Este martes, la ministra de Seguridad de la Nación, Patricia Bullrich, fue denunciada por el delito de abuso de autoridad tras haber solicitado allanamientos a los periodistas Jorge Rial y Mauro Federico, y a los estudios de Carnaval Stream en el marco de la filtración de presuntos audios de Karina Milei, por las que el juez Alejandro Marianello dictó una medida cautelar de dudosa constitucionalidad que coarta la libertad de expresión y la libertad de prensa.
Según publicó el diario La Nación, el abogado Gregorio Dalbón, asesor legal de Cristina Kirchner, radicó la denuncia contra Bullrich, tras la presentación de ayer del Ministerio de Seguridad por una supuesta violación a la Ley de Inteligencia. Dalbón considera que el accionar de la funcionaria de Javier Milei representa un ataque a la libertad de expresión y a la democracia en Argentina.
“Me parece que lo que hizo Patricia Bullrich es un acto de desesperación y de amenaza típico de Patricia Bullrich, quien obviamente no sabe más que hacer que reprimir y amenazar, pero ahora se ha metido con ustedes, con los periodistas y me parece que ameritaba denunciarla por abuso de autoridad. Por eso, si ellos van a librar una batalla contra la libertad de expresión, acá vamos a librar la batalla contra ella y por eso hoy se inicia una causa contra Patricia Bullrich por abuso de autoridad”, señaló Dalbón en Radio 10.
En la presentación, la cartera que dirige Bullrich solicitó allanar el canal de streaming Carnaval, el primero que pasó los audios, y los domicilios de los periodistas Jorge Rial y Mauro Federico, de Pablo Toviggino –principal accionista de Carnaval– y del abogado Franco Bindi, pareja de la diputada nacional Marcela Pagano, quien fue acusado por el Gobierno de haber sido el supuesto responsable de la difusión de los audios.
Esta denuncia penal recayó, por sorteo, en el juzgado federal 12 de Comodoro Py, que actualmente está siendo subrogado por el juez Julián Ercolini, un magistrado alineado con el Gobierno ultraderechista.
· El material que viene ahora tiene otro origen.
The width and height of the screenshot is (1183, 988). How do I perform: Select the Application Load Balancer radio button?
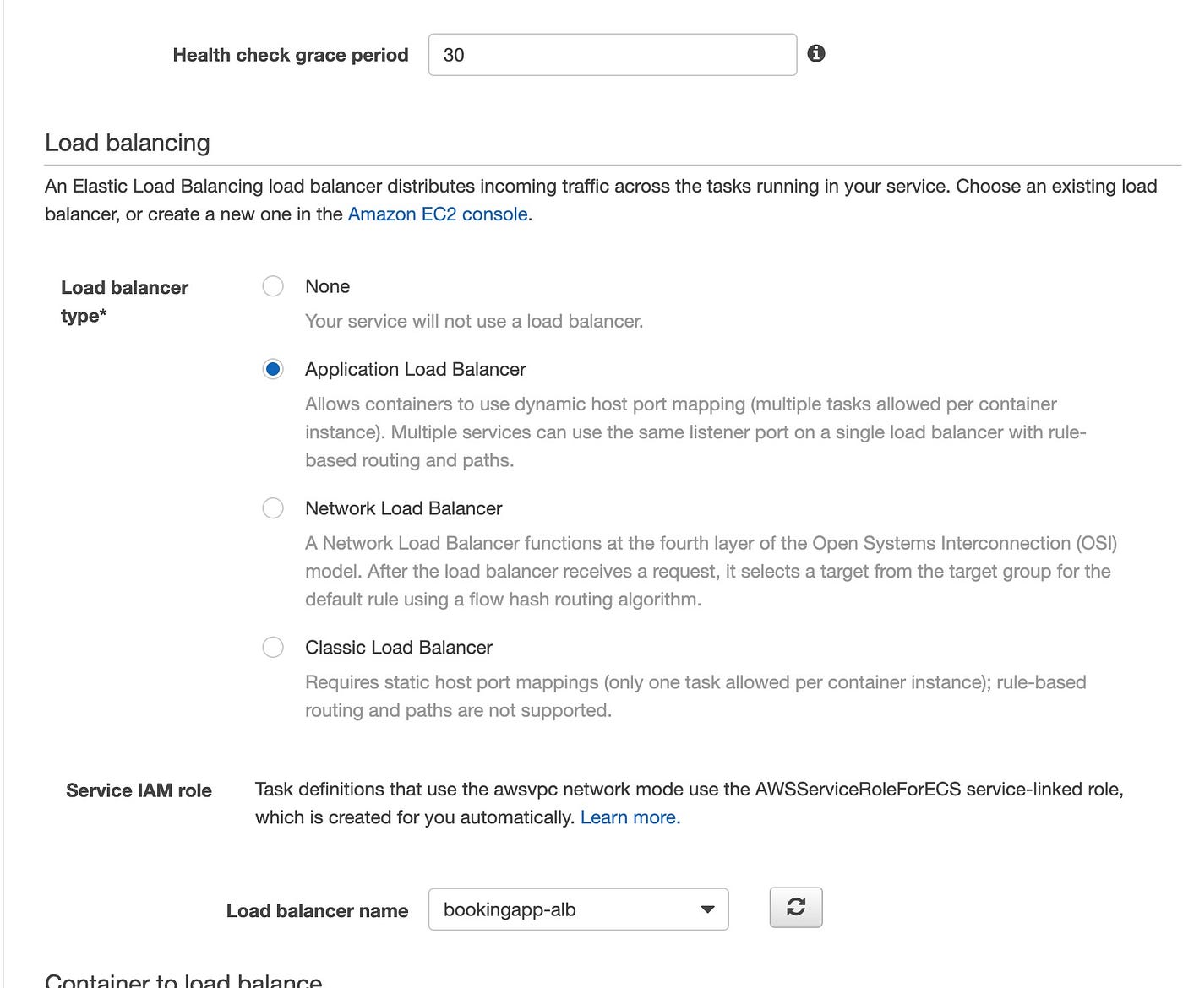pos(273,369)
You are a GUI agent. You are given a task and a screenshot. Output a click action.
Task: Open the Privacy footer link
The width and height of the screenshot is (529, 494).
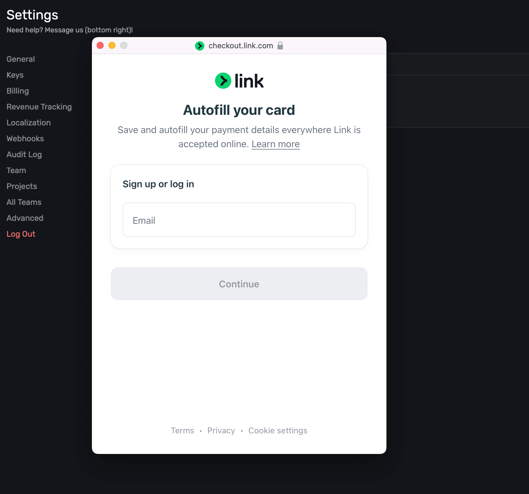point(221,430)
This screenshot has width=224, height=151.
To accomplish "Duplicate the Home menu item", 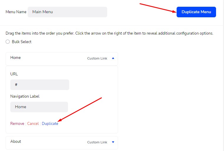I will pyautogui.click(x=50, y=124).
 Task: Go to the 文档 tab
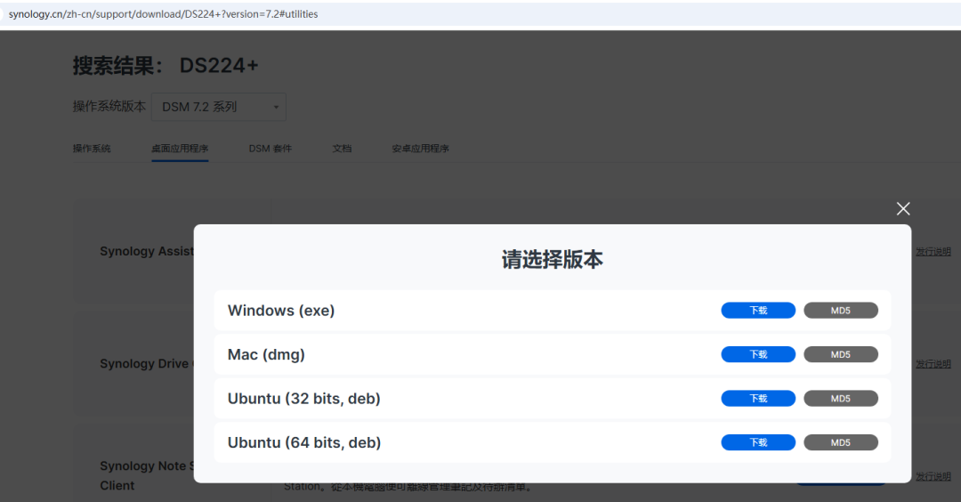342,149
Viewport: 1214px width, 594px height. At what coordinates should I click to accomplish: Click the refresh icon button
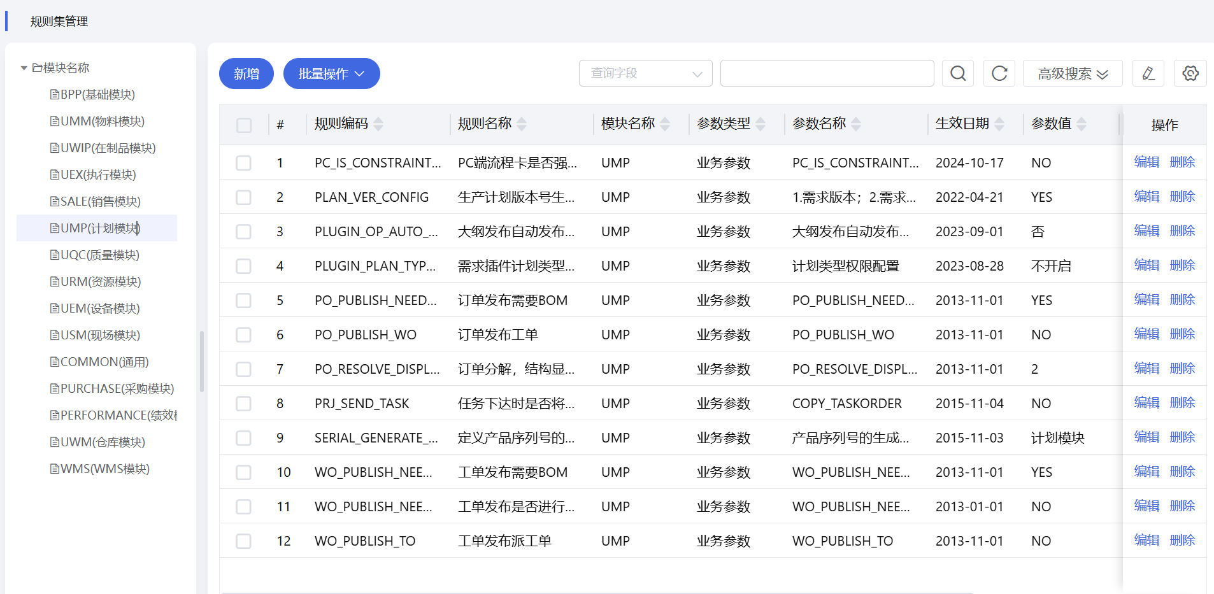(x=999, y=74)
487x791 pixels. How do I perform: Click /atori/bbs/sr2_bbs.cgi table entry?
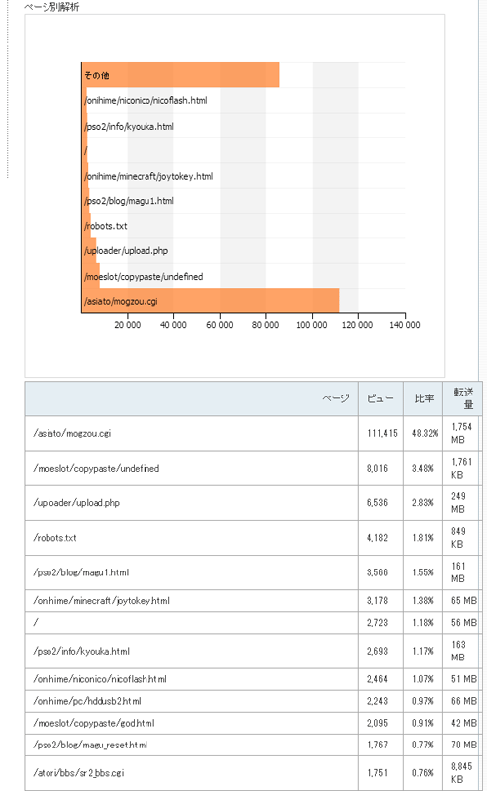pos(78,773)
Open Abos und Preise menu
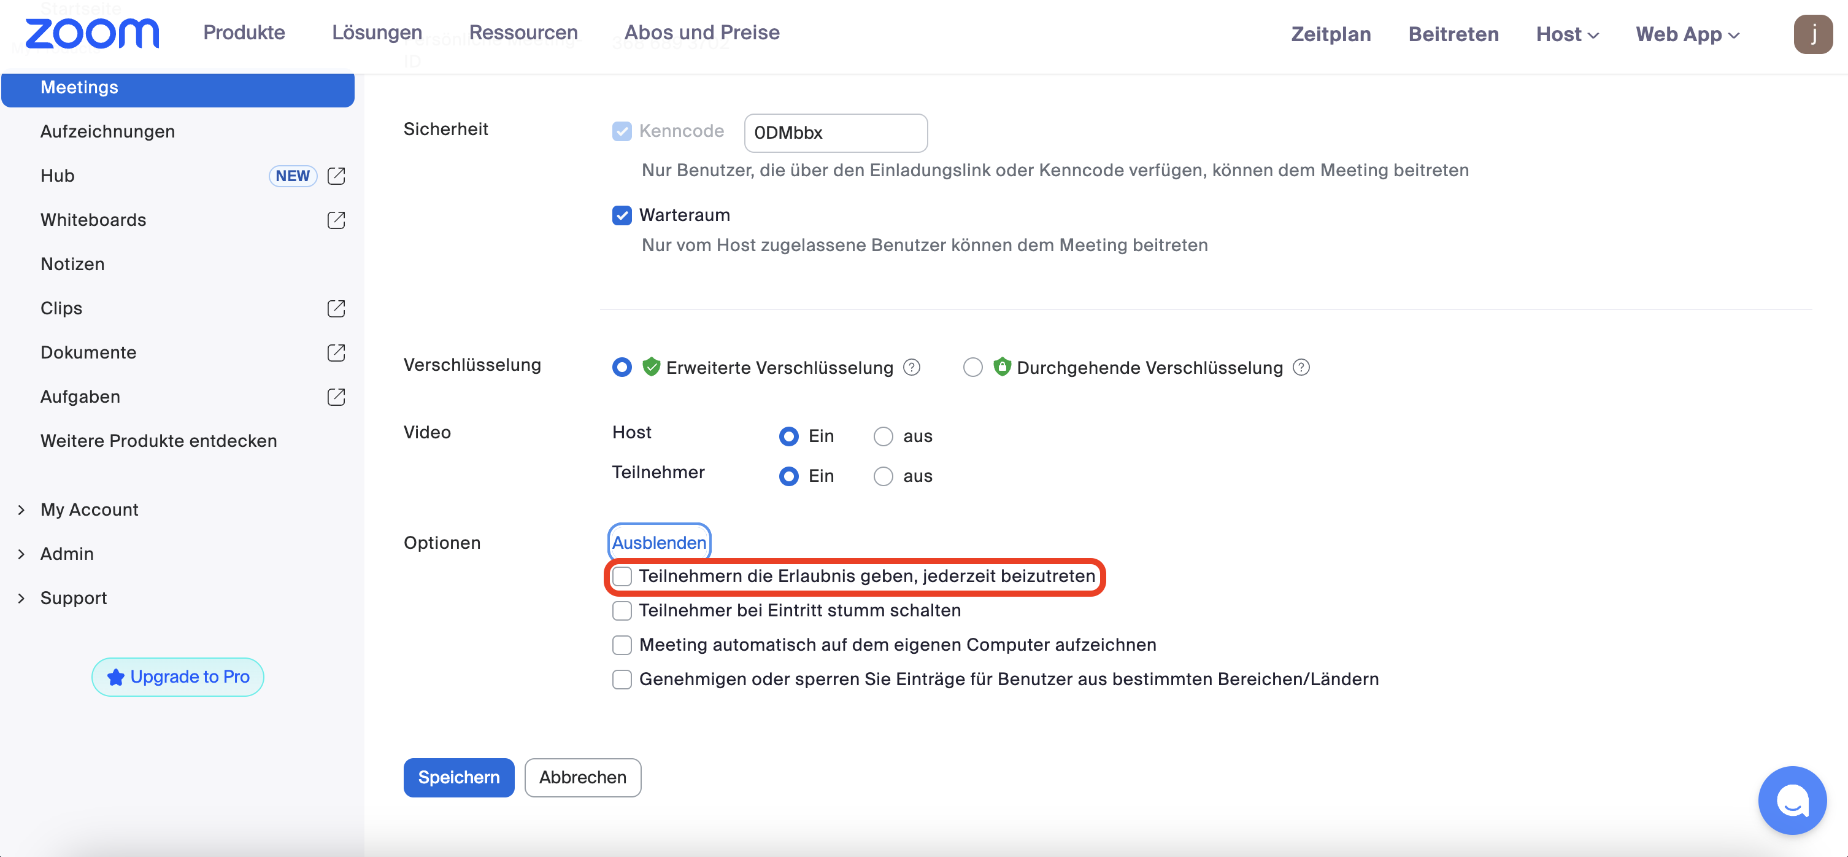This screenshot has width=1848, height=857. [701, 32]
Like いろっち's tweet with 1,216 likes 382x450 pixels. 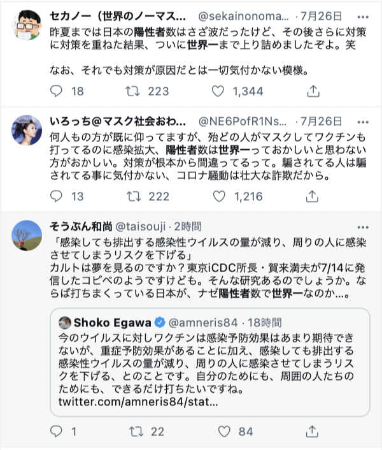point(220,197)
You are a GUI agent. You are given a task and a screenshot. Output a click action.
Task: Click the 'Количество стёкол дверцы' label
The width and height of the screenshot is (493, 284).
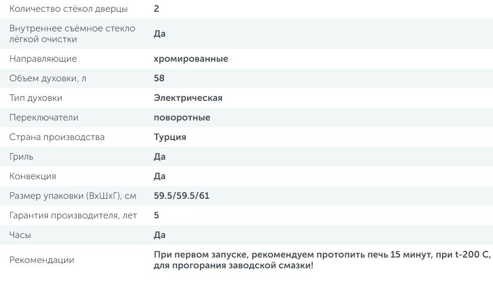coord(68,9)
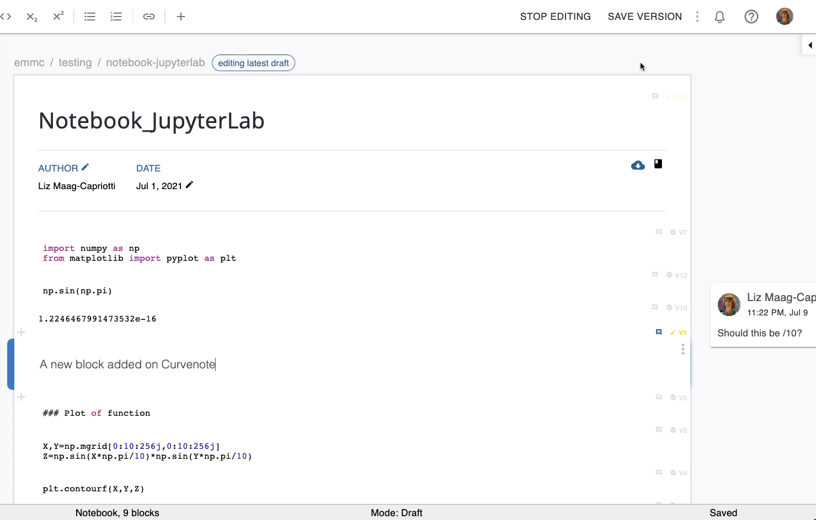Open the comment icon on the V1 block
Screen dimensions: 816x520
click(x=659, y=332)
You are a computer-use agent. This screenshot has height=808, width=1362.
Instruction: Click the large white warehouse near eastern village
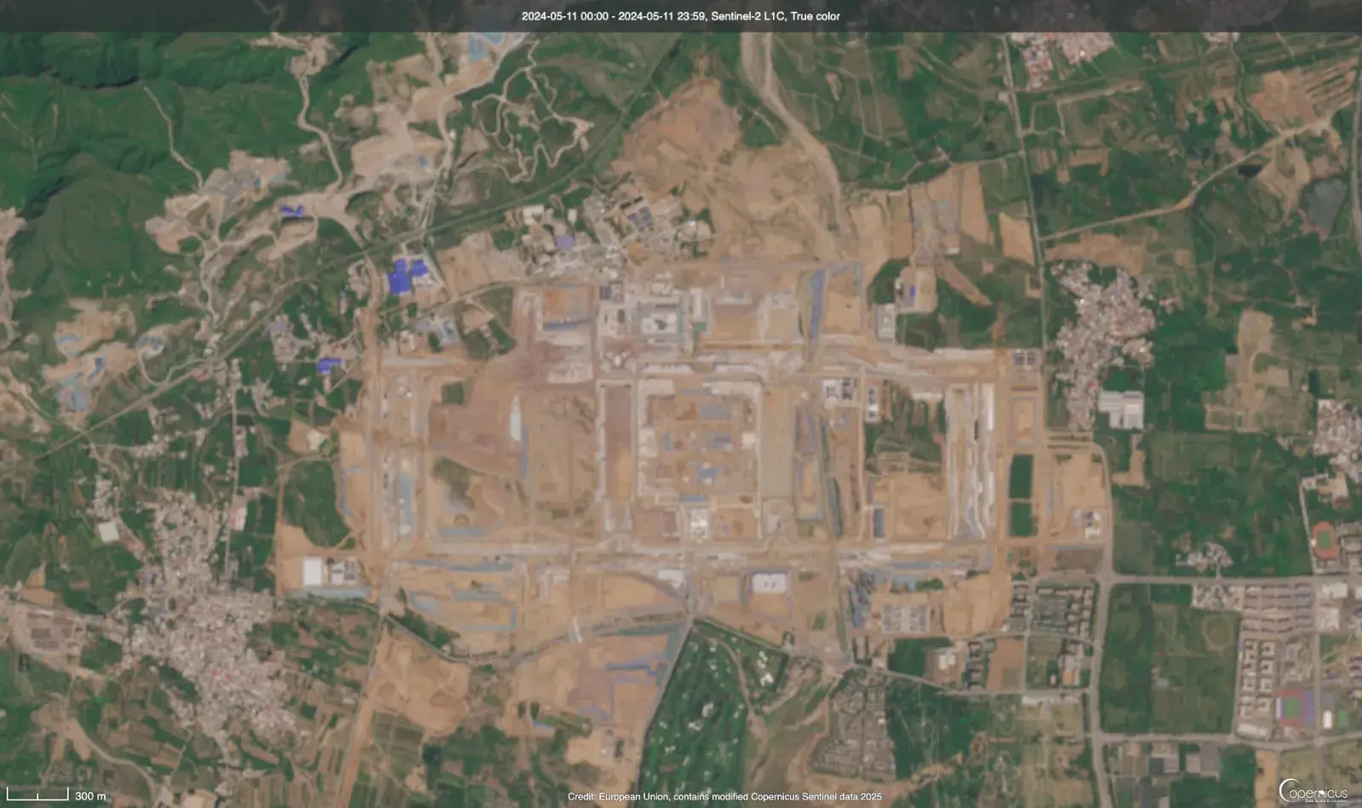pyautogui.click(x=1121, y=410)
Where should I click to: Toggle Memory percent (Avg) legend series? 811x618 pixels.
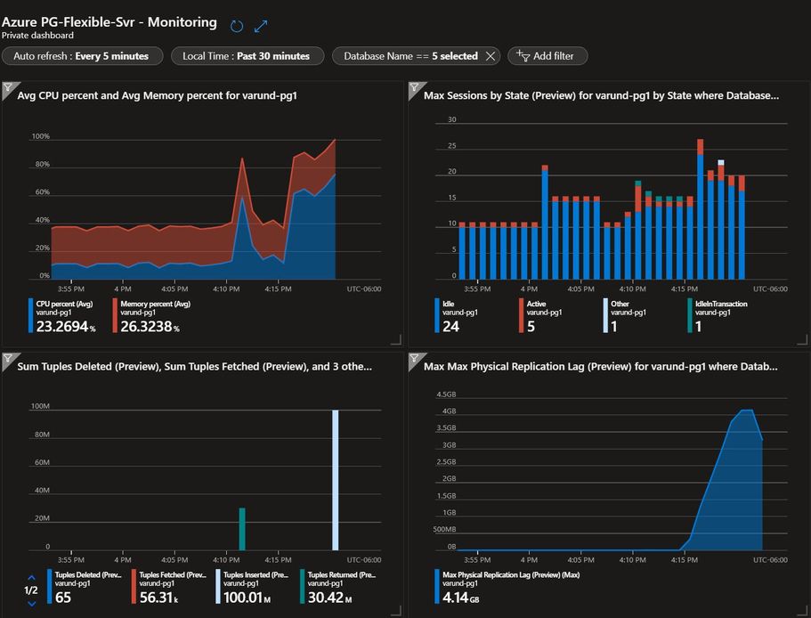pyautogui.click(x=151, y=315)
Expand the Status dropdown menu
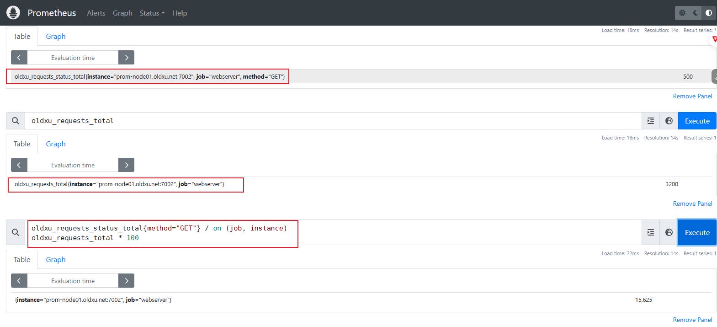The height and width of the screenshot is (327, 717). pos(152,13)
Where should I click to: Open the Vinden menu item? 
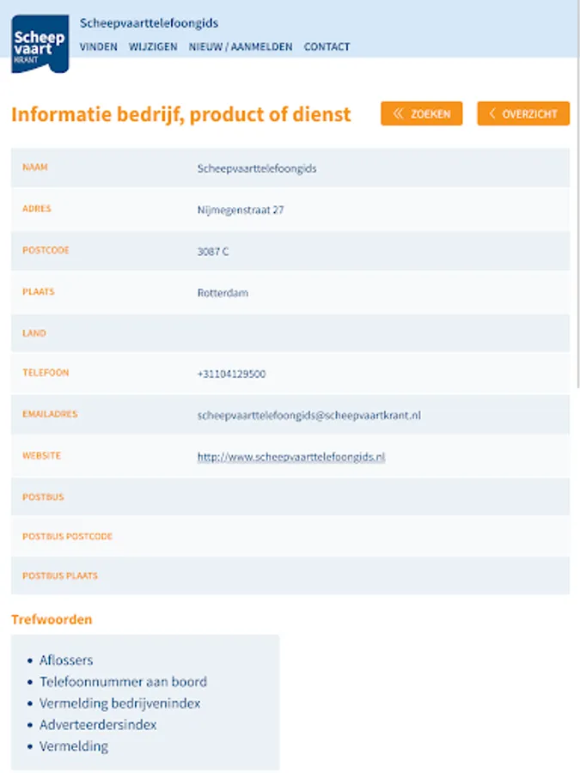[98, 47]
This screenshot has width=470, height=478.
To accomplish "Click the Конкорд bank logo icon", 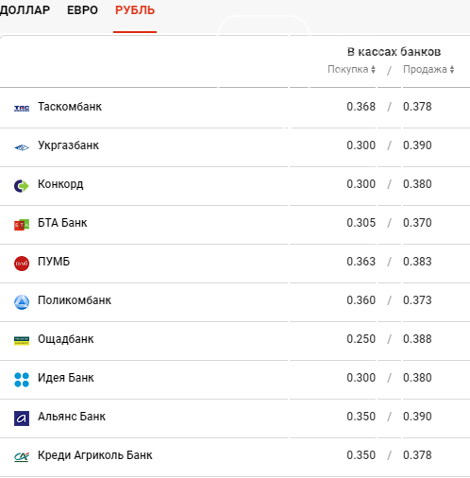I will [x=22, y=186].
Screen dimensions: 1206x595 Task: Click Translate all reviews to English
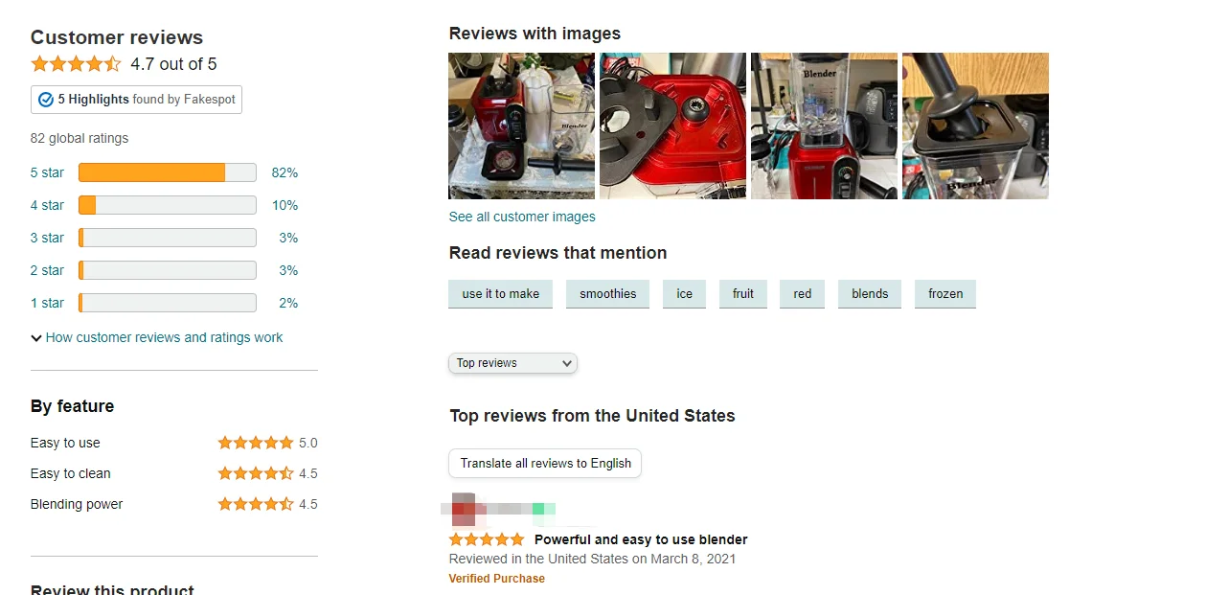point(545,463)
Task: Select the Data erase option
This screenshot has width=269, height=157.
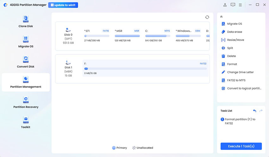Action: 234,32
Ayer, el Gobierno de Milei pidió que se prohibiera la difusión de nuevas grabaciones. En ese sentido solicitó que “se adopten medidas cautelares urgentes a fin de impedir la propagación de nuevas filtraciones ilícitas, disponiendo la prohibición de difundir, propalar o divulgar nuevos registros relacionados con el caso, bajo apercibimiento de incurrir en el delito de desobediencia (art. 239 CP), y requiriendo a las personas, los organismos, los medios de comunicación y los prestadores de servicios digitales la debida colaboración para hacer efectiva tal decisión”.
Esta medida fue calificada de inconstitucional, por atentar contra la libertad de expresión y la libertad de prensa, por numerosos constitucionalistas argentinos, que advirtieron que se trata de una maniobra de censura previa. Los juristas plantearon que los audios difundidos, cuyo contenido se desconoce, no forman parte del ámbito privado de la funcionaria Milei.
También plantearon, entre otros argumentos, que si la Secretaria General de la Presidencia se siente agraviada, puede accionar ante la justicia con una demanda por calumnias e injurias. Sin embargo, insistieron en que no se puede prohibir la difusión de los audios.
Cabe remarcar que el juez Marianello depende del Poder Ejecutivo para no ser destituido, porque tiene ocho denuncias -de las cuales cinco son por acoso sexual- las cuales pueden ser bloqueadas por el oficialismo en el Consejo de la Magistratura.